Despite her achievements in theatre, where she tends to play “more serious and grounded” characters, Vasan finds that most people now recognise her from We Are Lady Parts; though it always means a lot when young women to share how much they love the show, she says that she also enjoys hearing from more unexpected fans.
“Actually, the very first response I got… I was going to Tesco or something, and it was maybe the morning after [season one of] We Are Lady Parts came out,” she recounts. “I was walking home, and these two very burly guys were gesturing at me across the road. They were like, ‘You! We’re talking to you!’ I thought, what the hell? They were like, ‘You’re in that show! You’re in that show with the band! F**king love that show! Keep doing what you’re doing!’ I did not expect these guys to be so effusive.

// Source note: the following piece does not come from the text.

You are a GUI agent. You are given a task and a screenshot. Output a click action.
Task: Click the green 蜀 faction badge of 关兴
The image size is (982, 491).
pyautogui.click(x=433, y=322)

“I find stuff like that really charming,” Vasan adds. “I do think that the more specific you make something, the more you allow other people in; not just the community that you’re trying to represent or speak to.”
“I would say that’s the effect this show has. I hear from a lot of lovely hijabi girls and brown girls. On the other side, there’s a 65-year old guy from Texas DMing me to say ‘Good job, I’m a huge guitar nerd, and I love it!’”
Vasan admits that, while she welcomes far greater representation on screens, it can become tiresome being reduced to a kind of spokesperson for a vast community. Often, she says, people want to “talk about the big themes, and the big headline topics, which are really important, but there isn’t much getting into you, and why you act.”
“We Are Lady Parts is a very joyful show”
“It’s about wanting to be seen for who you are, as an actor, and a person, rather than just representing all of these ‘things’. Of course I do, and I’m very proud that I do, but it can feel a bit imbalanced.”
“Sometimes, I spend an entire random Tuesday afternoon talking about really serious stuff, like, ‘Let’s talk about racism!’ It’s a big ask to get into that. Not that it isn’t important, but there’s an assumption that it’s easy to talk about these things — it isn’t.”
“We Are Lady Parts is a very joyful show,” she says. “It doesn’t hide away from any serious things, but I think it does that very lightly. Take away all of that stuff, and it still works on a very basic, human level.”